Posté par LovelyRita le 19.01.07 à 10:36 | tags : live, électro
Pour sa 4ème édition, le Festival Octopus met à l’honneur les « Inventeurs d’instruments » jusqu'au 21 janvier à Paris. Qui sont-ils et que font-ils ? Ils sont mélomanes, chercheurs de sons, informaticiens, luthiers et encore plus. Passionnés avant tout, ils explorent la musique façon labo : ils expérimentent, testent, bricolent et font appel à différentes disciplines. Derrière Modified Toy Orchestra se cache Brian Duffy, designer qui s’est pris d’affection pour les jouets abandonnés dans nos caves. En partant du circuit-bending (bidouillage de circuits), il reconstruit de nouveaux instruments aux sonorités bizarres. Autre personnage, autre méthode : Jacques Dudon et la synthèse photosonique, procédé qui met en relation la lumière et le son. Un vélo d’appartement détourné, des verres qui font de la musique et bien d’autres inventions vous attendent lors de ce festival. Au programme : concerts, installations sonores, rencontres et performances à Mains d’Oeuvres, au Centre Pompidou et au Point Ephémère.

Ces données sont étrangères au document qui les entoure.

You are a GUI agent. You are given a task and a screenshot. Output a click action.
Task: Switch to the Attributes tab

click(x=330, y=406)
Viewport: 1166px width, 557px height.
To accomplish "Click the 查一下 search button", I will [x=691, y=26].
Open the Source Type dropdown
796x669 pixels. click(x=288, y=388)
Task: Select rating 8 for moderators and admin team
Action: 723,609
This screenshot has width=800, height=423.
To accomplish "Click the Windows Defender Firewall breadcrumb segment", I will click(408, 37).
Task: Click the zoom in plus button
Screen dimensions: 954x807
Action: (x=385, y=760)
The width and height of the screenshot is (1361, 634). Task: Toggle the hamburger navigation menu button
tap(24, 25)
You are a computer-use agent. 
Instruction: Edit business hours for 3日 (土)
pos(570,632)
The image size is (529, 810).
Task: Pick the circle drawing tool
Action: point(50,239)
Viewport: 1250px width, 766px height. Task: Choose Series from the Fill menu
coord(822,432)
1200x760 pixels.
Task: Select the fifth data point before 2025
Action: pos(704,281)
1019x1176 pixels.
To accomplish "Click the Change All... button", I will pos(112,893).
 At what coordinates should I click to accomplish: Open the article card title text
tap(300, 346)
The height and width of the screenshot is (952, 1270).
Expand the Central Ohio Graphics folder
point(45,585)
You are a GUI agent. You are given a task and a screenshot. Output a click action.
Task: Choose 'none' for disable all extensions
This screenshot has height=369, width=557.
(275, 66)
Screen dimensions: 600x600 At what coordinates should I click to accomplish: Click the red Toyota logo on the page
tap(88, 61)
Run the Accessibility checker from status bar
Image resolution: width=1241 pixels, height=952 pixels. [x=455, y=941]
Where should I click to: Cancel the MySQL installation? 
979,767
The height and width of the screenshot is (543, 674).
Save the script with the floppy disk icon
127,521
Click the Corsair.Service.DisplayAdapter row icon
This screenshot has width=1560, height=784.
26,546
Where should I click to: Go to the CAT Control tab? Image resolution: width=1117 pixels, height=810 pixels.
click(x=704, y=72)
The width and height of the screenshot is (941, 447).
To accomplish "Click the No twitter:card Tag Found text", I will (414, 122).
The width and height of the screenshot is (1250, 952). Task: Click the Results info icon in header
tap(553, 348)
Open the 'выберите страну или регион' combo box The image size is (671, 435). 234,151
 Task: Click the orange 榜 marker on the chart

I'm From Barcelona, c'est qui, c'est quoi ?

Posté par LovelyRita le 16.01.07 à 12:35 | tags : live, pop
Le fan club du FC Barcelona ? Une opération marketing de l’office du tourisme barcelonaise ?
On n'y est pas du tout…I’m From Barcelona tient en réalité de la chorale déjantée hippisante made in Suède. Emanuel Lundgren, pièce maîtresse du groupe, a réuni pas moins de 30 amis pour constituer ce big band. L'album Let Me Introduce My Friends, c’est un peu comme une invitation à une surprise party. Le résultat est jouissif, naïf et festif. Des mélodies pop surdopées, des cuivres à gogo, des chœurs dégoulinants qui s’étalent sur une dizaine de titres…c’est parfois too much, mais on adore !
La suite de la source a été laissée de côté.